Abstract
Background:
There is a lack of consensus on the optimal antibiotic regimen for pediatric appendicitis, and conflicting data exist regarding the need for extended-spectrum use in this population. We implemented an antibiotic stewardship program with a standard, preferred antibiotic regimen for both uncomplicated and complicated appendicitis and hypothesized that clinical outcomes would be equivalent.
Methods:
This is a single-institution, retrospective study of pediatric patients (≤18 y) who underwent appendectomy for acute appendicitis between October 2015 and May 2022. We used institutional data from our stewardship program supplemented by manual chart review. Patients were assigned to pre- and post-pathway cohorts on the basis of appendectomy date. Patients were further stratified on the basis of whether they met criteria for complicated appendicitis on the basis of intra-operative findings.
Results:
There were 752 patients that were included: 346 (46.0%) in the pre-pathway cohort and 406 (54.0%) in the post-pathway cohort. The pre-pathway cohort had a higher rate of complicated appendicitis (40.2 vs. 25.6%). However, pre- and post-pathway cohorts had similar rates of post-operative infections, readmissions, and reoperations. When separated by complicated operative findings, patients with uncomplicated appendicitis had a shorter length of stay post-pathway implementation (p < 0.001). After controlling for complicated operative findings and pertinent covariates, the preferred antibiotic regimen was independently associated with decreased odds of post-operative organ space surgical site infections (SSI) (adjusted odds ratio 0.22, 95% CI: 0.05–0.99).
Discussion:
Antibiotic stewardship to increase the use of a standardized, preferred antibiotic regimen did not result in worse clinical outcomes. The preferred regimen was significantly associated with a decreased rate of organ space SSI, even when controlling for complicated operative findings. The mechanism of this finding requires additional study.
Key Take-Aways
Many institutions have found equivalent outcomes after narrowing antibiotic regimens for uncomplicated and complicated pediatric appendicitis.

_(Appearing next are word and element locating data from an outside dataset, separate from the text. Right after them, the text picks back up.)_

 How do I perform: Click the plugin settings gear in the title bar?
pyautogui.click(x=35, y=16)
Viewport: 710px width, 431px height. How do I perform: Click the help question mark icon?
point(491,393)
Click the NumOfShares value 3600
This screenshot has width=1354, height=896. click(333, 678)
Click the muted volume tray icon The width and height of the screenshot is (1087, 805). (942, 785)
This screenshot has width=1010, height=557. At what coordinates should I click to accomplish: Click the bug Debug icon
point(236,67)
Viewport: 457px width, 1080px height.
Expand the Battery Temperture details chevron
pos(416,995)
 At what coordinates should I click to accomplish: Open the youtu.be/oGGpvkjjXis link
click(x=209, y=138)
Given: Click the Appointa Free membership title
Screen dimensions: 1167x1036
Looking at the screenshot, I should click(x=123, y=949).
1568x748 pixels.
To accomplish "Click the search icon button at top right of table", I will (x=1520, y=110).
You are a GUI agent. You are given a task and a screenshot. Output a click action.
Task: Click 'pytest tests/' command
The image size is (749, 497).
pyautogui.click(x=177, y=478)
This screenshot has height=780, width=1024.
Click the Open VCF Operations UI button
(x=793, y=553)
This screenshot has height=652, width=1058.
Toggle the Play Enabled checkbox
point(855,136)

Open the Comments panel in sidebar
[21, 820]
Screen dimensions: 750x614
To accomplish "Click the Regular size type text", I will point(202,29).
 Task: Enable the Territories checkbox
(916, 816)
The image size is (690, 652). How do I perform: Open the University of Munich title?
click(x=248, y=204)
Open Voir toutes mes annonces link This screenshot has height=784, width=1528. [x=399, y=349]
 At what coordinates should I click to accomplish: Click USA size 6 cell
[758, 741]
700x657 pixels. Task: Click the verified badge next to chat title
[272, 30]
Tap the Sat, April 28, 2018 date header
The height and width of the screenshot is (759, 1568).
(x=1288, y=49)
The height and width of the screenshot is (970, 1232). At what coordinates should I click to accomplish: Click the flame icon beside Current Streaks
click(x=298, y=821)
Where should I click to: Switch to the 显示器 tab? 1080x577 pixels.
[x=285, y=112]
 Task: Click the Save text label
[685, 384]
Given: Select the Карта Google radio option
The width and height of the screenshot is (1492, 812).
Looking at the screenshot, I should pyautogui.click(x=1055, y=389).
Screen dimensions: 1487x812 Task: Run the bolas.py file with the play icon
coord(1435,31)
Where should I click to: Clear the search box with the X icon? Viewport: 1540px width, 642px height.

At our institution, a standard, preferred antibiotic regimen was associated with lower odds of post-operative organ space infection in immunocompetent patients who underwent appendectomy.
Introduction
Antibiotic stewardship is the process of selecting appropriate antibiotics to balance adequate treatment of infection while avoiding toxicity and development of resistant organisms. Appendectomies are the most common abdominal operation performed in the pediatric population, and the annual incidence of appendicitis in the United States is rising.1,2 Antibiotics play a key role in the management of uncomplicated and complicated appendicitis; however, there are conflicting data about which agents maximize treatment efficacy without toxicity or antimicrobial resistance.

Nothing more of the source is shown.